__THE DATA__:
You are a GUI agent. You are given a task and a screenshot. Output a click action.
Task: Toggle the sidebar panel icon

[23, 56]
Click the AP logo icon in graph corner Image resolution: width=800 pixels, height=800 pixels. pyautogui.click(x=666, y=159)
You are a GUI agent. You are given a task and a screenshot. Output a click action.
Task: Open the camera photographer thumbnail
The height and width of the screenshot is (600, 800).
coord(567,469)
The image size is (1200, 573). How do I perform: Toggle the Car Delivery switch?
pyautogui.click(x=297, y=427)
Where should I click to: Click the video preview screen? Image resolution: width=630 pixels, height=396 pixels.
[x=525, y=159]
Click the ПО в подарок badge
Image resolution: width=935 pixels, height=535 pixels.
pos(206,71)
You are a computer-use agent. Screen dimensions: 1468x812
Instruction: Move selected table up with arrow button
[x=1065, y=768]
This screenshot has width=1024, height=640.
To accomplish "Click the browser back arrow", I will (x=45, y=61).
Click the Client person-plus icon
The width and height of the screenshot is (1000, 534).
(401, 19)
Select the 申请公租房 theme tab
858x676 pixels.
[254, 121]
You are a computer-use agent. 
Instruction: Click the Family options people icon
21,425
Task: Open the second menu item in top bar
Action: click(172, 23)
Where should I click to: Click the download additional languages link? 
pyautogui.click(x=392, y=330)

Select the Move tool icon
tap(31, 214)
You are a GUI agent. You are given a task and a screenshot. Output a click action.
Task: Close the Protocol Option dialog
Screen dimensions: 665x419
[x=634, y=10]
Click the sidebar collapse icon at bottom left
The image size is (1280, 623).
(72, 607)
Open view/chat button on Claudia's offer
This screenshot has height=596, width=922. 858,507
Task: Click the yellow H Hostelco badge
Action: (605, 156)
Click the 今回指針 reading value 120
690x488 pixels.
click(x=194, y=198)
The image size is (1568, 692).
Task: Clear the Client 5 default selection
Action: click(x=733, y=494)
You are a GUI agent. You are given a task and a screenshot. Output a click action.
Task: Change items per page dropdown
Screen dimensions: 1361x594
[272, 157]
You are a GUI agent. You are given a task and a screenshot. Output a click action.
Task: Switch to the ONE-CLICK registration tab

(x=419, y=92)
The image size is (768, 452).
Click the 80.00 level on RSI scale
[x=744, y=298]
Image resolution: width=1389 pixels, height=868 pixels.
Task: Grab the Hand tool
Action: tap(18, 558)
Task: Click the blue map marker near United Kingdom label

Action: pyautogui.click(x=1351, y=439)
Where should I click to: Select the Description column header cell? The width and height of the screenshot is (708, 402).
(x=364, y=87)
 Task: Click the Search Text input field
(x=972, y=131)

__TASK REQUIREMENTS__:
Retype every line of the data above exactly.

__FINISHED EXERCISE__:
You are a GUI agent. You are given a task and a screenshot. Output a click action.
Task: Toggle the sidebar panel icon

[23, 56]
Click the AP logo icon in graph corner Image resolution: width=800 pixels, height=800 pixels. pyautogui.click(x=666, y=159)
You are a GUI agent. You are given a task and a screenshot. Output a click action.
Task: Open the camera photographer thumbnail
The height and width of the screenshot is (600, 800).
coord(567,469)
The image size is (1200, 573). How do I perform: Toggle the Car Delivery switch?
pyautogui.click(x=297, y=427)
Where should I click to: Click the video preview screen? Image resolution: width=630 pixels, height=396 pixels.
[x=525, y=159]
Click the ПО в подарок badge
Image resolution: width=935 pixels, height=535 pixels.
pos(206,71)
You are a computer-use agent. Screen dimensions: 1468x812
Instruction: Move selected table up with arrow button
[x=1065, y=768]
This screenshot has width=1024, height=640.
To accomplish "Click the browser back arrow", I will (x=45, y=61).
Click the Client person-plus icon
The width and height of the screenshot is (1000, 534).
(401, 19)
Select the 申请公租房 theme tab
858x676 pixels.
[254, 121]
You are a computer-use agent. 
Instruction: Click the Family options people icon
21,425
Task: Open the second menu item in top bar
Action: click(172, 23)
Where should I click to: Click the download additional languages link? 
pyautogui.click(x=392, y=330)

Select the Move tool icon
tap(31, 214)
You are a GUI agent. You are given a task and a screenshot. Output a click action.
Task: Close the Protocol Option dialog
Screen dimensions: 665x419
[x=634, y=10]
Click the sidebar collapse icon at bottom left
The image size is (1280, 623).
(72, 607)
Open view/chat button on Claudia's offer
This screenshot has height=596, width=922. 858,507
Task: Click the yellow H Hostelco badge
Action: (605, 156)
Click the 今回指針 reading value 120
690x488 pixels.
click(x=194, y=198)
The image size is (1568, 692).
Task: Clear the Client 5 default selection
Action: click(x=733, y=494)
You are a GUI agent. You are given a task and a screenshot. Output a click action.
Task: Change items per page dropdown
Screen dimensions: 1361x594
[272, 157]
You are a GUI agent. You are given a task and a screenshot. Output a click action.
Task: Switch to the ONE-CLICK registration tab

(x=419, y=92)
The image size is (768, 452).
Click the 80.00 level on RSI scale
[x=744, y=298]
Image resolution: width=1389 pixels, height=868 pixels.
Task: Grab the Hand tool
Action: tap(18, 558)
Task: Click the blue map marker near United Kingdom label

Action: pyautogui.click(x=1351, y=439)
Where should I click to: Select the Description column header cell? The width and height of the screenshot is (708, 402).
(x=364, y=87)
 Task: Click the Search Text input field
(x=972, y=131)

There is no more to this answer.